Simon Willison talks about vegan datasets:
- It’s a useful distinction.There’s a lot to figure out. Have I been trained? is a tool to bring some transparency: as an artist you can search for your own work in the image synthesis training data. It’s a first of a series of tools from a new organisation called Spawning, also including Source+:
Provenance, attribution, consent, and being compensated for one’s labour (and being able to opt in/out of the market) are all important values. But I can’t quite visualise the eventual shape of the accommodation. The trained AIs are just too valuable; the voices of artists, creatives, and coders are just too diffuse.
v buckingham calls this in this post about ownership, in which I also said:
as previously discussedThe consequence will be that Gen Beta will communicate with the lilt and cadence of copyright-expired Victorian novels, and anyone older (like us) will carry textual tells marking us as born in the Pre Attribution Age.
Perhaps:
GPT-3 and the Laion-5b dataset, with their gotta-catch-em-all approaches to hoovering up training data, will in the future be seen as just a blip.
ALSO we’re poisoning the groundwater.
Attribution or not, GPT-3, DALL-E, Stable Diffusion and the rest were trained on an internet where synthesised text and images were mostly absent.
DALL-E at least watermarks its output with a rainbow telltale in the bottom right, so these can be excluded from future sets of training data, but other synthesisers don’t.
What freaky feedback loops come about when models are being trained on data swept up monthly, but the data has a high proportion of output from previous models?
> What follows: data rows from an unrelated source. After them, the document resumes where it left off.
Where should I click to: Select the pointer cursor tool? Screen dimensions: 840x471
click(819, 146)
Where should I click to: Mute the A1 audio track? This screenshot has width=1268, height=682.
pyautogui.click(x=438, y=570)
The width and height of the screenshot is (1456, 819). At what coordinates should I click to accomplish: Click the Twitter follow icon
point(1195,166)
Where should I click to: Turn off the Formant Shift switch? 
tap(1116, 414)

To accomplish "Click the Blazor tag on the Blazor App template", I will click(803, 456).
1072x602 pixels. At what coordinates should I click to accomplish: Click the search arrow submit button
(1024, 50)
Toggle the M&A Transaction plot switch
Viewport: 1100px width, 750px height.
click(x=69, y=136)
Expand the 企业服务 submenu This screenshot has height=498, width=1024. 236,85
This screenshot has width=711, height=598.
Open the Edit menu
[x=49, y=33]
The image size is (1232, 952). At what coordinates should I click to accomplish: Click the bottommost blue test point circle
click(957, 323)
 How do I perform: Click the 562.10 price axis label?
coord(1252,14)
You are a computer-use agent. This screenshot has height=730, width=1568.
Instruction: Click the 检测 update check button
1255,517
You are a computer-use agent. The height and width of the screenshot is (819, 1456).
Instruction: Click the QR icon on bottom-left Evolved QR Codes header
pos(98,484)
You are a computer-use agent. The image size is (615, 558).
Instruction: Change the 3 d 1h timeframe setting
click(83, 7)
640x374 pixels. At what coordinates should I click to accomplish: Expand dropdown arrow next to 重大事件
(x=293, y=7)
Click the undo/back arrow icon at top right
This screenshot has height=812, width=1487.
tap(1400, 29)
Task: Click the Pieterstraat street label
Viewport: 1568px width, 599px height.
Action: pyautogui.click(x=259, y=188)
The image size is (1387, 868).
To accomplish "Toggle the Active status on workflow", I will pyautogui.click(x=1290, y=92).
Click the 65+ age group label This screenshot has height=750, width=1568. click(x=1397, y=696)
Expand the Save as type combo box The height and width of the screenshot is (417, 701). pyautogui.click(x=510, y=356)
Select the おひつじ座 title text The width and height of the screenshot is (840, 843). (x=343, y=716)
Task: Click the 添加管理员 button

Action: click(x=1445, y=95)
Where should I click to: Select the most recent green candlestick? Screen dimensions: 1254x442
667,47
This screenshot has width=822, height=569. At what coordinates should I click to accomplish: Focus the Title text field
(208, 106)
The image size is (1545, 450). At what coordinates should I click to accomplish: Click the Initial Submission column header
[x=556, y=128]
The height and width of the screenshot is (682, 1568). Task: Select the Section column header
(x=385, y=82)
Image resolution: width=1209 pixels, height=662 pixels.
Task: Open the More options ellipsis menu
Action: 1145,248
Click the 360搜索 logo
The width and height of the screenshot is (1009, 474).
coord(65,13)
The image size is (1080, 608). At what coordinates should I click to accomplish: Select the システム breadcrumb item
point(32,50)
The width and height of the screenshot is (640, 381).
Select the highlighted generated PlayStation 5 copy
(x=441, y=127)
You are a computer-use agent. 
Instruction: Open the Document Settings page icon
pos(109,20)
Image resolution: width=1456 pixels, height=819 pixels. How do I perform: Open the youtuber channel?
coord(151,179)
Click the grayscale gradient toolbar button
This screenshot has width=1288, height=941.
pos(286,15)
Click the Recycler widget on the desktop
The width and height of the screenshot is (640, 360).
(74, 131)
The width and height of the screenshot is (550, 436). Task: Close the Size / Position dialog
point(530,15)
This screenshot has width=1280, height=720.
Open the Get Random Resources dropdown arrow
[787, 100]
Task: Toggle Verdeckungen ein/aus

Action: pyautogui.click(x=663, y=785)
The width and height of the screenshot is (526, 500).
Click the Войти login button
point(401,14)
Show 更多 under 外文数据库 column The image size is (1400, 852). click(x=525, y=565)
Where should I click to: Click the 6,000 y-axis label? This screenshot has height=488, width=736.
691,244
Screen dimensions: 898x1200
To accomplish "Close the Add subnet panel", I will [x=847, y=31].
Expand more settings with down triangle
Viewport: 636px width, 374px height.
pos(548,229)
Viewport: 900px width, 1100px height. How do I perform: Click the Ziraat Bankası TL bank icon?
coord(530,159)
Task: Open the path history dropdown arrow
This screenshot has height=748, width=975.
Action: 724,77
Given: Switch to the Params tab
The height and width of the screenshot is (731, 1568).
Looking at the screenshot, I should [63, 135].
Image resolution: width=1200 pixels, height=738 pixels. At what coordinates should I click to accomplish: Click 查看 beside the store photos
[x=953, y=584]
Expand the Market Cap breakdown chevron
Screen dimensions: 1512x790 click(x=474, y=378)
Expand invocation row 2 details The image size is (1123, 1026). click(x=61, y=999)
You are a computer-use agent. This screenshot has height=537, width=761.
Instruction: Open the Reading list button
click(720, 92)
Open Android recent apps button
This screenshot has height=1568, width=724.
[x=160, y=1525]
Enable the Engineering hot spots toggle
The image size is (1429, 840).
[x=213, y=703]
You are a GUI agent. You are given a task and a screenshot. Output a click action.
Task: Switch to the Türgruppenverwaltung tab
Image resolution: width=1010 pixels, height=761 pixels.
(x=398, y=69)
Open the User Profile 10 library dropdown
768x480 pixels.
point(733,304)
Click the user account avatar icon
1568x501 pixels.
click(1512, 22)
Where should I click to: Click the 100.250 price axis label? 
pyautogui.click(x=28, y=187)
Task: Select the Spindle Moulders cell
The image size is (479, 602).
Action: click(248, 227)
Long story short, today’s AIs are unique, trained as they are on pure, unethically harvested data.
Given all of the above, they are perhaps the most complete models we’ll ever get? Future datasets will be edited and will be muddied.
And given that: we have an obligation to save them, right? Troubling provenance or no.
In a funny way I’m reminded of the immortal cell line of Henrietta Lacks – the moral framework wasn’t in place in 1951 to see what we see clearly now: that it wasn’t ok to collect and appropriate Lacks’ cells. But the HeLa cancer cell line has been used in all kinds of advances over the years, and at the point where the moral framework was established, the choice was made to keep the cell line going. (I’d love to learn more about the moral philosophy of this one.)
Tricky.
Anyway.
How does a library save a snapshot of the current DALL-E, the current GPT-3, the current Stable Diffusion? Complete, usable, and frozen.
There’s going to be pressure to not retain these AIs, given the stolen words, art, and code inside them. If not that then the march of upgrades: version 1.1, version 2, a database migration, and at a certain point the mostly proprietary tooling to access the original version of the synthesis models will be gone too. It won’t seem important.
How can they be kept for future research? And for just, you know, history.
I hope there are librarians and archivists working on this, today. I hope that folks from the Internet Archive are already in conversation with OpenAI.
And:
What happens when we find, buried in the model weights, data that is as culturally sensitive as - say - some of the objects appropriated and kept in the British Museum? What arguments are there to be had about data, in centuries to come?